Dec 8, 2013
Why the Supreme Court May Rule Against the Voting Rights Act
Posted on Feb 25, 2013
By Suevon Lee, ProPublica
After a lower federal court ruled against Shelby County, and the U.S. Court of Appeals for the D.C. Circuit upheld the decision on appeal, Shelby County did just that.
In July 2012, it appealed to the Supreme Court, arguing that Congress, in 2006, lacked sufficient evidence showing that “covered jurisdictions have a latent desire to discriminate that does not exist elsewhere in the country” when it reauthorized the Voting Rights Act.
Lawyers argue that Section 5 should be struck down because it relies on an outdated formula that unfairly singles out certain states, creates a burdensome requirement to clear every proposed voting law change and that the federal government has demonstrated a “needlessly aggressive exercise of preclearance authority.”
Didn’t the Supreme Court come close to striking down Section 5 before?
“The evil that (Section 5) is meant to address may no longer be concentrated in the jurisdictions singled out for preclearance,” Chief Justice John Roberts wrote in the majority 8-1 opinion. “The statute’s coverage formula is based on data that is now more than 35 years old, and there is considerable evidence that it fails to account for current political conditions.”
The 2009 decision also relaxed those “bailout” standards we’ve mentioned before.
Under this separate provision of the Voting Rights Act, states and localities can be “bailed out” from Section 5 coverage if they can show that in the last 10 years, they’ve maintained a clean record — in other words, that they’ve instituted no discriminatory voting practices or been issued any adverse judgments alleging voter discrimination.

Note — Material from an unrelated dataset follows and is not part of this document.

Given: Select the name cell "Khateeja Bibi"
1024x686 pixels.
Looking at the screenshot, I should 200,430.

But Blum, for one, says the bailout requirements are still very difficult to meet. “A city may draw an objection from the DOJ which makes the entire state ineligible to seek bailout for 10 years,” he said.
So exactly how easy is it to bail out from Section 5?

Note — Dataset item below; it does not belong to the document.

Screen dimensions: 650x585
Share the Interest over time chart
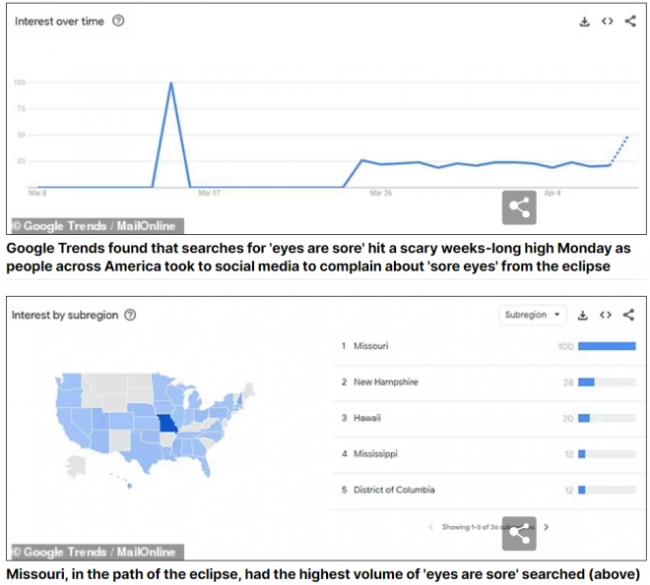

Since 1967, several dozen localities have successfully come out from under Section 5 coverage. In the three years since NAMUDNO alone, more jurisdictions have requested and received bailout than between the years 1984 and 2009 — largely because the Supreme Court relaxed a standard.
Thus, any change since 2009 “has been for the better — i.e., consistent with the presumed goal of the Court in Namudno to enable jurisdictions to bail out from coverage,” Gerry Hebert, an attorney who has handled a number of these bailout petitions, told ProPublica. “To the extent Section 5 is a burdensome intrusion and an infringement on states’ rights, bailout not only lessens that burden but it can eliminate it altogether.”

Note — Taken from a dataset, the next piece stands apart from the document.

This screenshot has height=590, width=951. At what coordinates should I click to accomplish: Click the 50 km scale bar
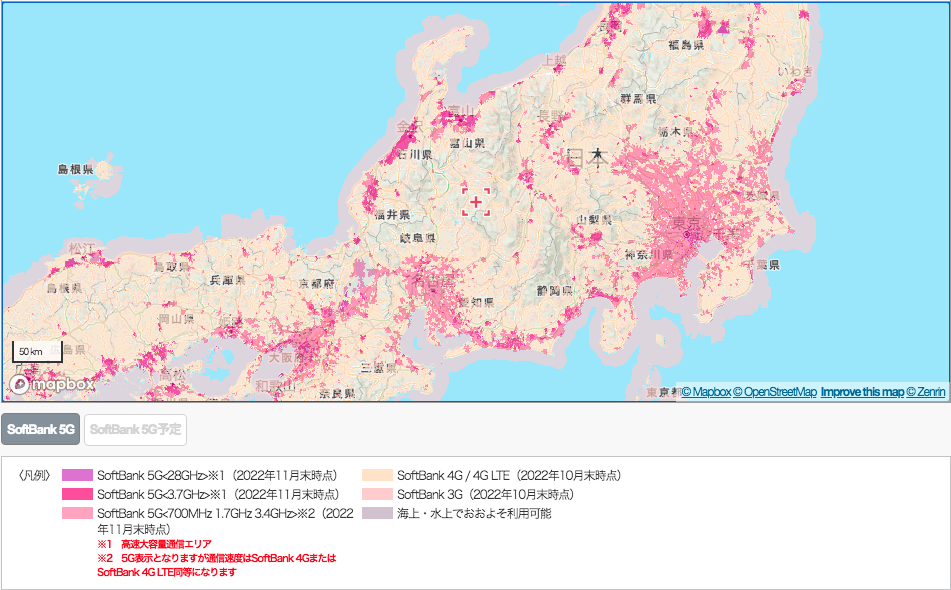[35, 351]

Some have accused the DOJ of deliberately relaxing its rate of bailout acceptance.
The state of New Hampshire, where 10 townships fall under the coverage formula, filed a bailout petition in November, becoming the first stand-alone state to do so. A decision is expected sometime next month.
How likely is it that the Supreme Court will strike down Section 5?
Many saw in the Court’s 2009 decision an underlying message to Congress to act to amend the Voting Rights Act. Of course, that didn’t happen.
Also, some wonder about a current coverage formula that doesn’t include states like Ohio and the whole of Florida, places which came under fire this year for scaling back on early voting.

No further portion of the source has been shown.